Collected data entries:
_ _ _ _ _

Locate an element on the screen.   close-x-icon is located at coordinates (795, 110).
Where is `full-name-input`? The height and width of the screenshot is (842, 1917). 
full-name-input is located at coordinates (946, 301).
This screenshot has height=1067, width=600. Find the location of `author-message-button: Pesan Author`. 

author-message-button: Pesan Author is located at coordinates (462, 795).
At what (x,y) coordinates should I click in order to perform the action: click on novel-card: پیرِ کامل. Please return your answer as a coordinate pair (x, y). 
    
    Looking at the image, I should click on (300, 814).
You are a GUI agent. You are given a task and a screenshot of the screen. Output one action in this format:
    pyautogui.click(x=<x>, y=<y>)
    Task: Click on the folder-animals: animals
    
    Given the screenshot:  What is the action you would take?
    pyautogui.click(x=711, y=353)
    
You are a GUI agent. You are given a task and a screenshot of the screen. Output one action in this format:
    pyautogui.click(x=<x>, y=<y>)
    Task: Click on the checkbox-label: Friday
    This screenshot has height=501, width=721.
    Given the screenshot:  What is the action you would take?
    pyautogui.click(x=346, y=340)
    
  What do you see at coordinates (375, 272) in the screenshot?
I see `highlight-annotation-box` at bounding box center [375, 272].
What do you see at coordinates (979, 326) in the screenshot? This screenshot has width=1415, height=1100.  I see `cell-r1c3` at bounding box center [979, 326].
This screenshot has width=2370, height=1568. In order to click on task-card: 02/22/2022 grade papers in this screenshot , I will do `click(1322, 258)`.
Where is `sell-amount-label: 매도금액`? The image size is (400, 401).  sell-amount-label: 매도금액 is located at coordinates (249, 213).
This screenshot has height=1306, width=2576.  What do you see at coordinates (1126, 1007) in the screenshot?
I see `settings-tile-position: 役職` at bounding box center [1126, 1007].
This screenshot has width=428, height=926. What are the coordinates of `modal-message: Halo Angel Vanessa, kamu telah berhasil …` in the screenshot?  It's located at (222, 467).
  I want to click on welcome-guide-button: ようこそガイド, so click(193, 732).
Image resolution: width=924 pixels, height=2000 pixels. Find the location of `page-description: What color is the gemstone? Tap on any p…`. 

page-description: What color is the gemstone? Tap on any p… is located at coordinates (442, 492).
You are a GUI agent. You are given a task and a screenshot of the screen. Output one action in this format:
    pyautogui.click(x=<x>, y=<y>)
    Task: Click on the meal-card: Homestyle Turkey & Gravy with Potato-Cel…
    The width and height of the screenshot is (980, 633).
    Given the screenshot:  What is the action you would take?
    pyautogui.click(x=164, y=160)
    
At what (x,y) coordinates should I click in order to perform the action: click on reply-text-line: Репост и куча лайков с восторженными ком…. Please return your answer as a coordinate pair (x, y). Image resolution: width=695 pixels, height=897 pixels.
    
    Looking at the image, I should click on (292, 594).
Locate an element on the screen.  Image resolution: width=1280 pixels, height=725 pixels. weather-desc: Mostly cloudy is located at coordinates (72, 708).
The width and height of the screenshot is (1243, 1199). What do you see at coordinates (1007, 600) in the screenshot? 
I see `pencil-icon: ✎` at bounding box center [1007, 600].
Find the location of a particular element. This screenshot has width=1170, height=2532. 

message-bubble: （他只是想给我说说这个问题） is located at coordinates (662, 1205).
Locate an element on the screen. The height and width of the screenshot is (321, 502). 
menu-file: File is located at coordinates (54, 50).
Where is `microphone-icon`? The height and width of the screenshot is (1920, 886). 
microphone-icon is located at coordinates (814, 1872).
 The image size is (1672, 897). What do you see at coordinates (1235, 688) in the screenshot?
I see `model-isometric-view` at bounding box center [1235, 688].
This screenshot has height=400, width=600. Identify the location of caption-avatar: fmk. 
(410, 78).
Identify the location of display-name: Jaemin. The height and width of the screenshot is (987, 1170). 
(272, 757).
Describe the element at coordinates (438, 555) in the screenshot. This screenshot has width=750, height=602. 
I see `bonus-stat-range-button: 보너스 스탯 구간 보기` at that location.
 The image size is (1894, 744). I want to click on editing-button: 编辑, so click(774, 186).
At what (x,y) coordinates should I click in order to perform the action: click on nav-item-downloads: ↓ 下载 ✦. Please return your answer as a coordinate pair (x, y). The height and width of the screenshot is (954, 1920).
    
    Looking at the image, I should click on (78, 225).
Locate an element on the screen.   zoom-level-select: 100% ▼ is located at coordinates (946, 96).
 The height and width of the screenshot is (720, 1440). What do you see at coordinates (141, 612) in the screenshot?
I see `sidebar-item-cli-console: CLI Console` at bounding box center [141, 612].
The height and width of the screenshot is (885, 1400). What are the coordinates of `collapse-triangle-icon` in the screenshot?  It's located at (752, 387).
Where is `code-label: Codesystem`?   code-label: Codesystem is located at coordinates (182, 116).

_ _ _ _ _

[WHAT IS REQUIRED] Transcribe all of the entries above word for word.

[TASK ANSWER]
Locate an element on the screen.   close-x-icon is located at coordinates (795, 110).
Where is `full-name-input`? The height and width of the screenshot is (842, 1917). 
full-name-input is located at coordinates (946, 301).
This screenshot has height=1067, width=600. Find the location of `author-message-button: Pesan Author`. 

author-message-button: Pesan Author is located at coordinates (462, 795).
At what (x,y) coordinates should I click in order to perform the action: click on novel-card: پیرِ کامل. Please return your answer as a coordinate pair (x, y). 
    
    Looking at the image, I should click on (300, 814).
You are a GUI agent. You are given a task and a screenshot of the screen. Output one action in this format:
    pyautogui.click(x=<x>, y=<y>)
    Task: Click on the folder-animals: animals
    
    Given the screenshot:  What is the action you would take?
    pyautogui.click(x=711, y=353)
    
You are a GUI agent. You are given a task and a screenshot of the screen. Output one action in this format:
    pyautogui.click(x=<x>, y=<y>)
    Task: Click on the checkbox-label: Friday
    This screenshot has height=501, width=721.
    Given the screenshot:  What is the action you would take?
    pyautogui.click(x=346, y=340)
    
  What do you see at coordinates (375, 272) in the screenshot?
I see `highlight-annotation-box` at bounding box center [375, 272].
What do you see at coordinates (979, 326) in the screenshot? This screenshot has width=1415, height=1100.  I see `cell-r1c3` at bounding box center [979, 326].
This screenshot has width=2370, height=1568. In order to click on task-card: 02/22/2022 grade papers in this screenshot , I will do `click(1322, 258)`.
Where is `sell-amount-label: 매도금액`? The image size is (400, 401).  sell-amount-label: 매도금액 is located at coordinates (249, 213).
This screenshot has height=1306, width=2576.  What do you see at coordinates (1126, 1007) in the screenshot?
I see `settings-tile-position: 役職` at bounding box center [1126, 1007].
This screenshot has width=428, height=926. What are the coordinates of `modal-message: Halo Angel Vanessa, kamu telah berhasil …` in the screenshot?  It's located at (222, 467).
  I want to click on welcome-guide-button: ようこそガイド, so click(193, 732).
Image resolution: width=924 pixels, height=2000 pixels. Find the location of `page-description: What color is the gemstone? Tap on any p…`. 

page-description: What color is the gemstone? Tap on any p… is located at coordinates (442, 492).
You are a GUI agent. You are given a task and a screenshot of the screen. Output one action in this format:
    pyautogui.click(x=<x>, y=<y>)
    Task: Click on the meal-card: Homestyle Turkey & Gravy with Potato-Cel…
    The width and height of the screenshot is (980, 633).
    Given the screenshot:  What is the action you would take?
    pyautogui.click(x=164, y=160)
    
At what (x,y) coordinates should I click in order to perform the action: click on reply-text-line: Репост и куча лайков с восторженными ком…. Please return your answer as a coordinate pair (x, y). Image resolution: width=695 pixels, height=897 pixels.
    
    Looking at the image, I should click on (292, 594).
Locate an element on the screen.  Image resolution: width=1280 pixels, height=725 pixels. weather-desc: Mostly cloudy is located at coordinates (72, 708).
The width and height of the screenshot is (1243, 1199). What do you see at coordinates (1007, 600) in the screenshot? 
I see `pencil-icon: ✎` at bounding box center [1007, 600].
Find the location of a particular element. This screenshot has width=1170, height=2532. 

message-bubble: （他只是想给我说说这个问题） is located at coordinates (662, 1205).
Locate an element on the screen. The height and width of the screenshot is (321, 502). 
menu-file: File is located at coordinates (54, 50).
Where is `microphone-icon`? The height and width of the screenshot is (1920, 886). 
microphone-icon is located at coordinates (814, 1872).
 The image size is (1672, 897). What do you see at coordinates (1235, 688) in the screenshot?
I see `model-isometric-view` at bounding box center [1235, 688].
This screenshot has height=400, width=600. Identify the location of caption-avatar: fmk. 
(410, 78).
Identify the location of display-name: Jaemin. The height and width of the screenshot is (987, 1170). 
(272, 757).
Describe the element at coordinates (438, 555) in the screenshot. This screenshot has width=750, height=602. 
I see `bonus-stat-range-button: 보너스 스탯 구간 보기` at that location.
 The image size is (1894, 744). I want to click on editing-button: 编辑, so click(774, 186).
At what (x,y) coordinates should I click in order to perform the action: click on nav-item-downloads: ↓ 下载 ✦. Please return your answer as a coordinate pair (x, y). The height and width of the screenshot is (954, 1920).
    
    Looking at the image, I should click on (78, 225).
Locate an element on the screen.   zoom-level-select: 100% ▼ is located at coordinates (946, 96).
 The height and width of the screenshot is (720, 1440). What do you see at coordinates (141, 612) in the screenshot?
I see `sidebar-item-cli-console: CLI Console` at bounding box center [141, 612].
The height and width of the screenshot is (885, 1400). What are the coordinates of `collapse-triangle-icon` in the screenshot?  It's located at (752, 387).
Where is `code-label: Codesystem`?   code-label: Codesystem is located at coordinates (182, 116).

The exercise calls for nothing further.